**Provided information:**

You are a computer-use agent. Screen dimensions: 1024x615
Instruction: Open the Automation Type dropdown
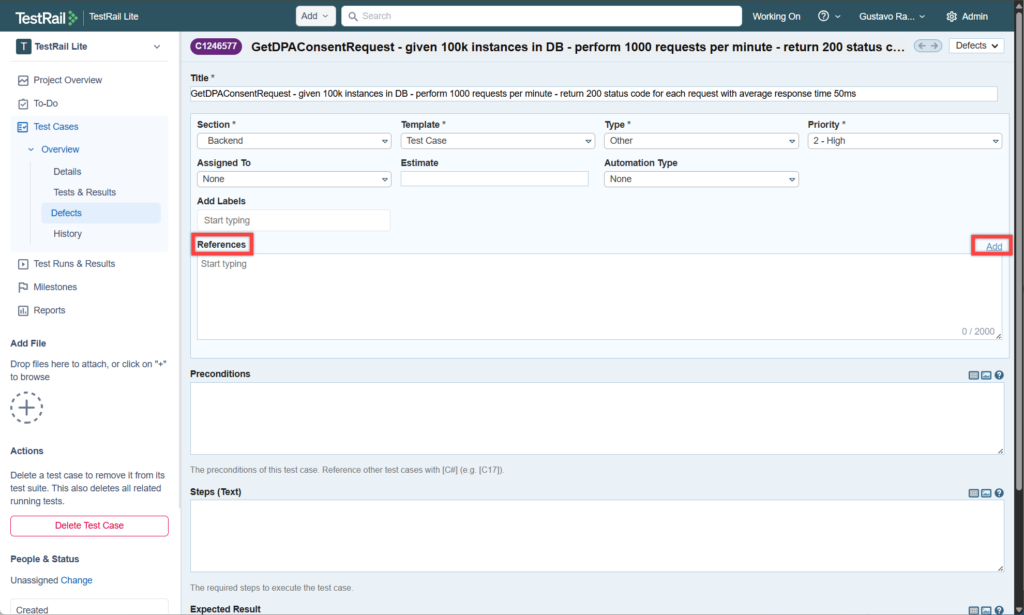tap(700, 179)
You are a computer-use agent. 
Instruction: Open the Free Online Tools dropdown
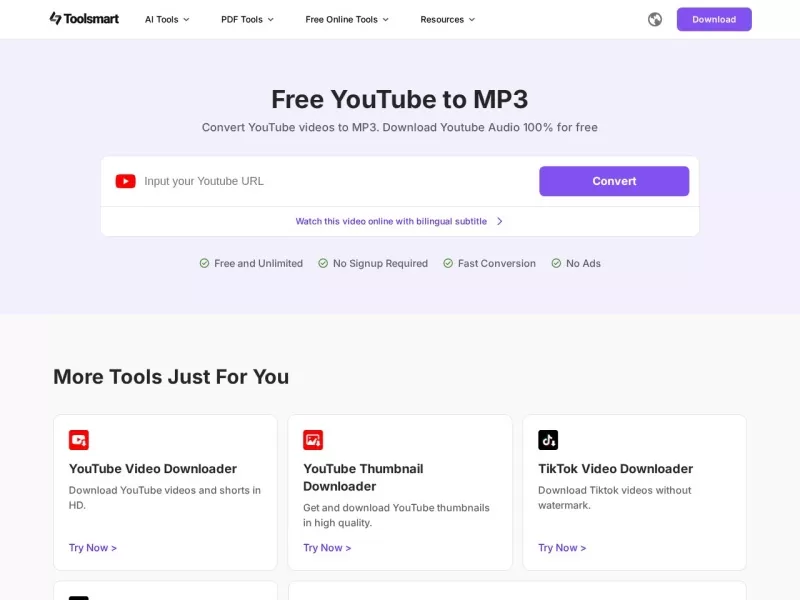pyautogui.click(x=346, y=19)
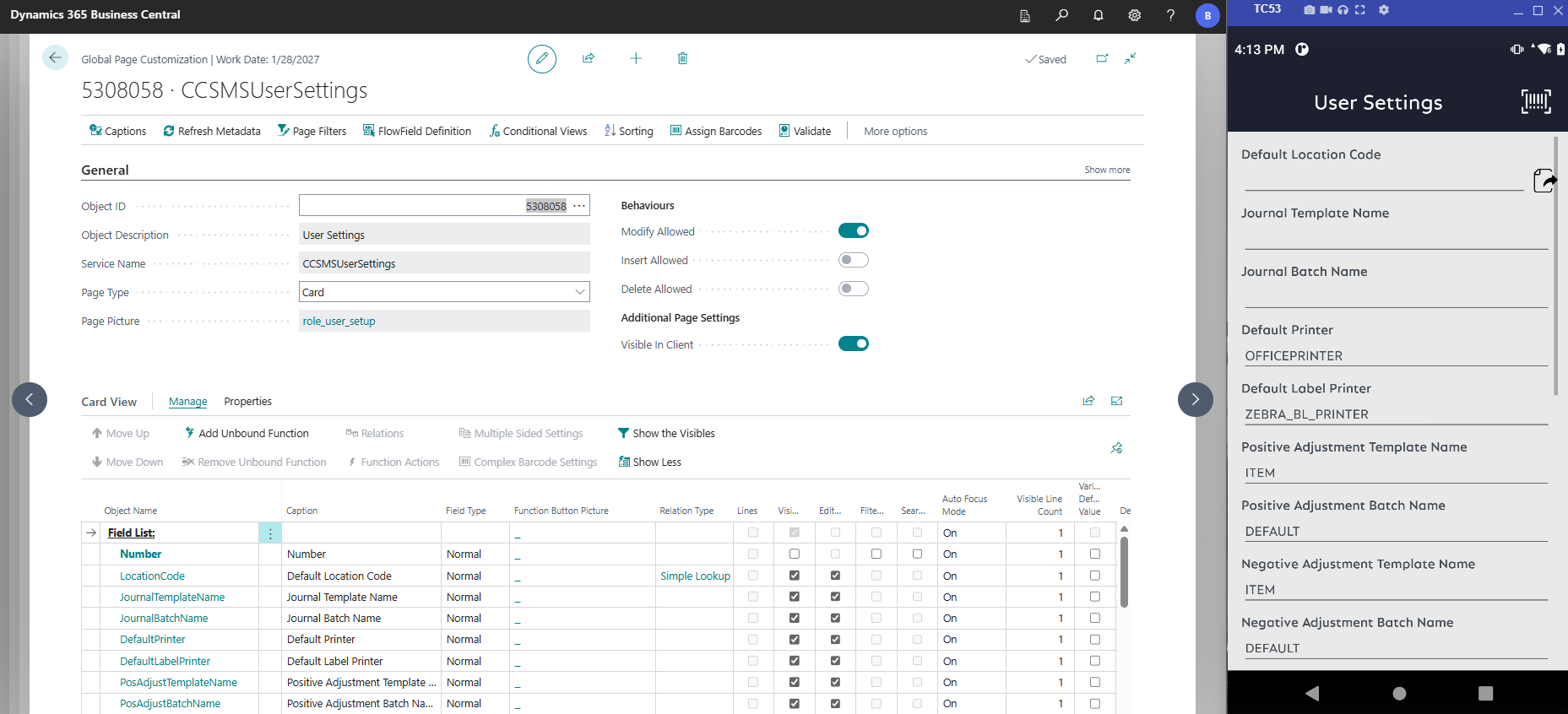Viewport: 1568px width, 714px height.
Task: Expand General section with Show more
Action: (x=1107, y=170)
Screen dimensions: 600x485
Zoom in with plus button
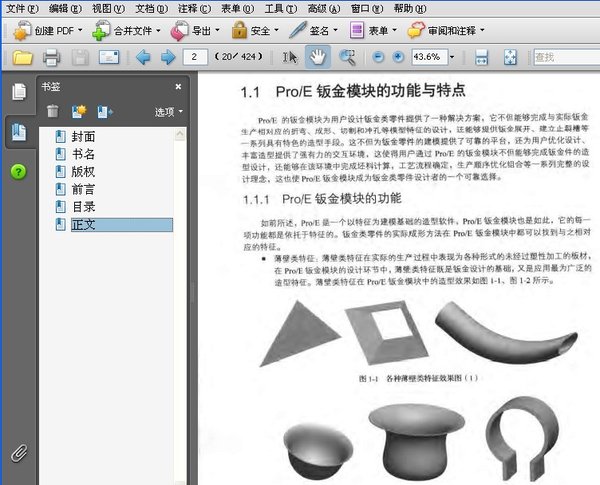398,57
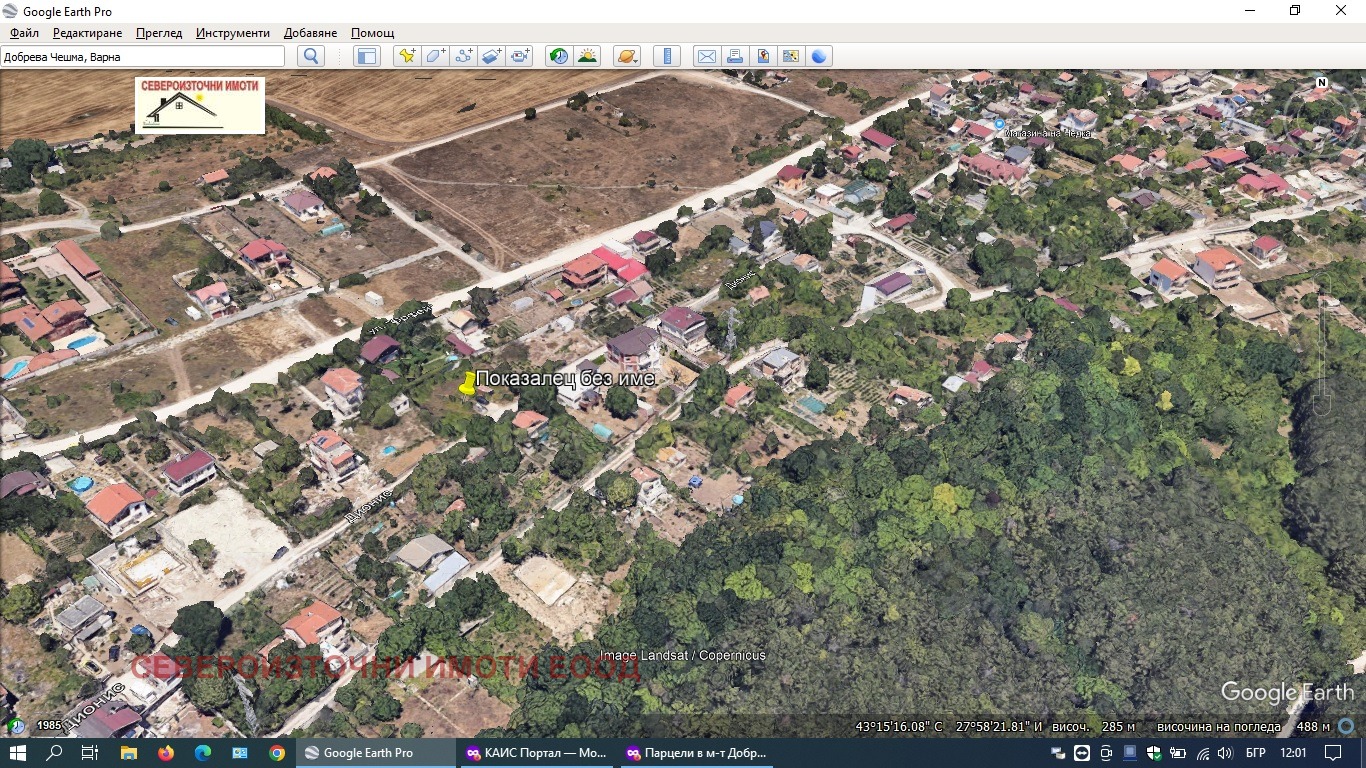Add a polygon to the map
The image size is (1366, 768).
[435, 56]
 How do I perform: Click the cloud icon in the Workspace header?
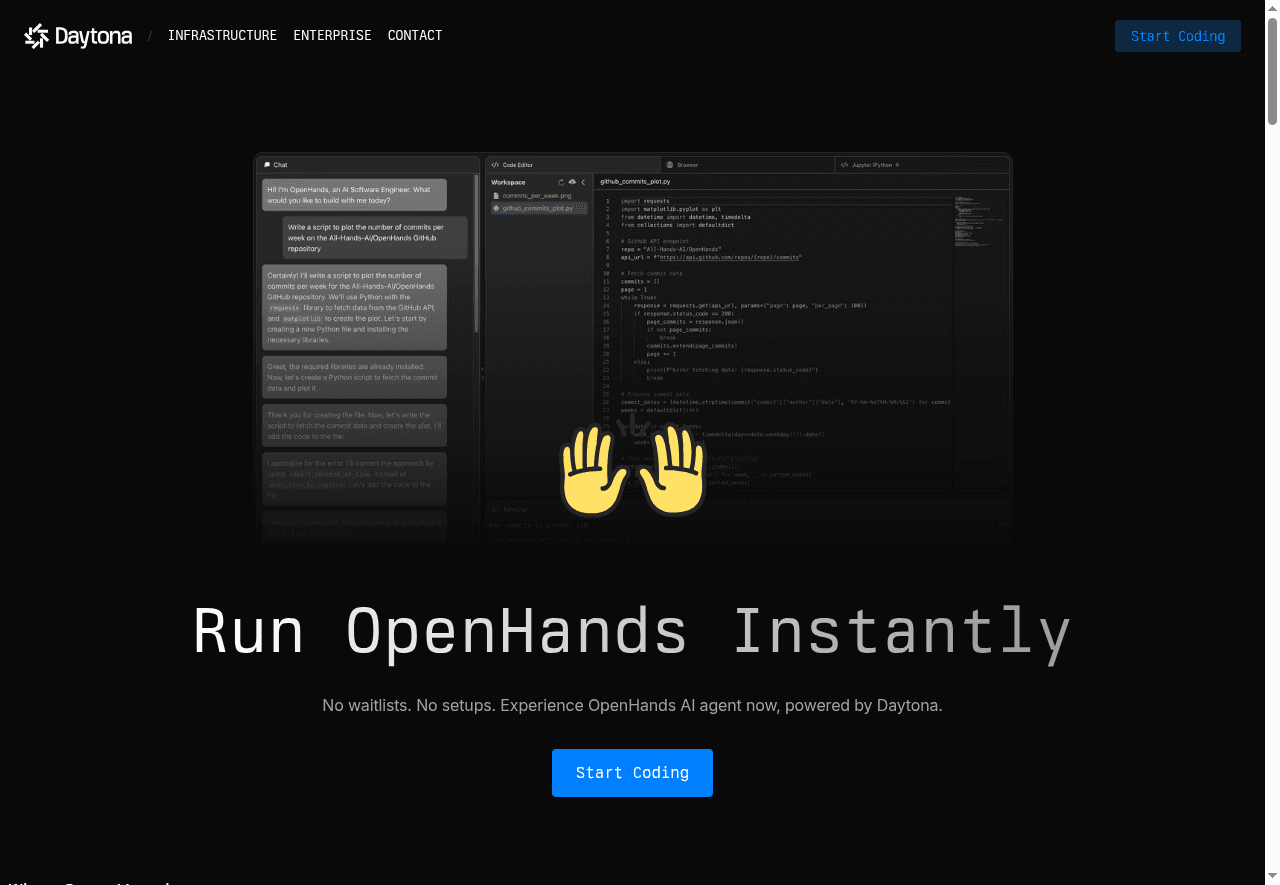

**Exercise aim:** Copy the data above line for line, skipping every picture.

**Result of the exercise:**
You are a computer-use agent. Screen dimensions: 1024x615
Instruction: Open the Automation Type dropdown
tap(700, 179)
You are a computer-use agent. 
Instruction: Open the Free Online Tools dropdown
pyautogui.click(x=346, y=19)
Viewport: 1568px width, 714px height.
Task: Expand General section with Show more
Action: (x=1107, y=170)
Screen dimensions: 600x485
Zoom in with plus button
398,57
Add a polygon to the map
The image size is (1366, 768).
[435, 56]
 How do I perform: Click the cloud icon in the Workspace header?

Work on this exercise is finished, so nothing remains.